IT 3300 : Virtualization

Kubernetes on Google

Install gcloud

  • This site explains how to install and configure your linus machine for gcloud. You should be able to do on any Linux VM you have.
  • sudo apt-get install kubectl
    • Remember we did an alias to the kubectl command... this is a different kubectl command that is located in /usr/bin/.
    • After we install this one, to run local (microk8s) commands, use microk8s.kubectl, for gcloud, just use kubectl.
  • Make sure you have docker CE edition on your machine (Must be COMMUNITY Edition)
  • Make sure git is installed

Install gcloud

Set some default values:

  • gcloud config set project PROJECT_ID
  • gcloud config set compute/zone us-central1-b

Step 1 - build the image

The app is written in GO and runs on port 80.

Still building the image

  • Set the PROJECT_ID environment variable in your shell by retrieving the pre- configured project ID on gcloud by running the command below:
    • export PROJECT_ID="$(gcloud config get-value project -q)"
  • Build and tag for uploading:
    • docker build -t gcr.io/${PROJECT_ID}/hello-app:v1 .
      • remember that the t option gives it a tag.
      • we are building locally
      • gcr.io identifies the google container registry
      • project_id affiliates it with our project

Step 2

  • Upload to GCP container registry
  • gcloud docker -- push gcr.io/${PROJECT_ID}/hello-app:v1

Step 3

  • Run image locally for testing
    • docker run --rm -p 8080:8080 gcr.io/${PROJECT_ID}/hello-app:v1
    • If you have conflicting port locally, you have to change the first port number or stop the conflicting service.
  • Can you curl it?
    • curl http://localhost:8088

Step 4

  • Create container cluster to run the container image (on GCP)
    • A cluster consists of a pool of Compute Engine VM instances running Kubernetes, the open source cluster orchestration system that powers Kubernetes Engine.
    • gcloud container clusters create hello-cluster --num-nodes=3
      • Creates a 3 node cluster named hello-cluster
  • Verify that you can see the cluster and VMs on GCP
  • Can also see instances via command line with:
    • gcloud compute instances list

Step 5

Deploy the application:

  • kubectl run hello-web --image=gcr.io/${PROJECT_ID}/hello-app:v1 --port 8080
    • This will run our app on the cluster
  • Practice some of our other K8s commands:
    • kubectl get nodes
    • kubectl get deployments
    • kubectl get pods
    • kubectl get services

Step 6

Expose application to the internet:

  • kubectl expose deployment hello-web --type=LoadBalancer --port 80 --target-port 8080

Step 6

The above command creates a Service resource, which provides networking and IP support to your application's Pods. Kubernetes Engine creates an external IP and a Load Balancer for your application.

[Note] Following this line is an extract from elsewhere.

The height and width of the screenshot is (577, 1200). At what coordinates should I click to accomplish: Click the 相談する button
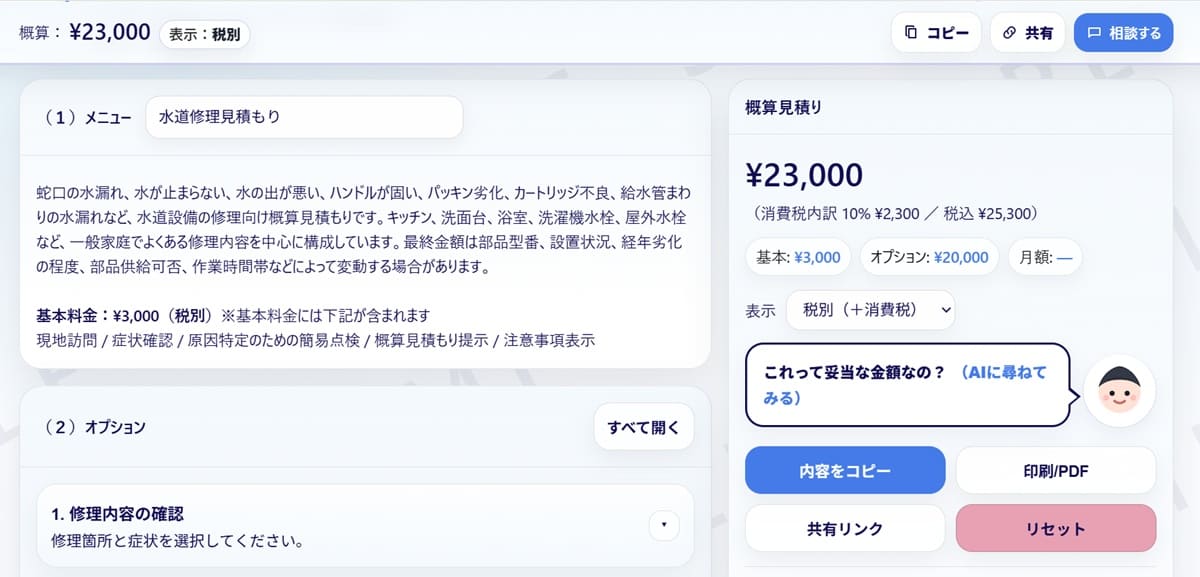pos(1124,32)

The --port flag specifies the port number configured on the Load Balancer, and the --target-port flag specifies the port number that is used by the Pod created by the kubectl run command

Get your service definitions again to see what external IP it is deployed on.

Should be able to visit in a browser.

Step 7 - Scale

See what you are currently using by:

  • kubectl get deployment hello-web

Scale:

  • kubectl scale deployment hello-web --replicas=2
    • Then see how many pods you are using.

Step 8

Deploying new versions of an app. Begin by changing the string of "Hello world" in the text file to something else.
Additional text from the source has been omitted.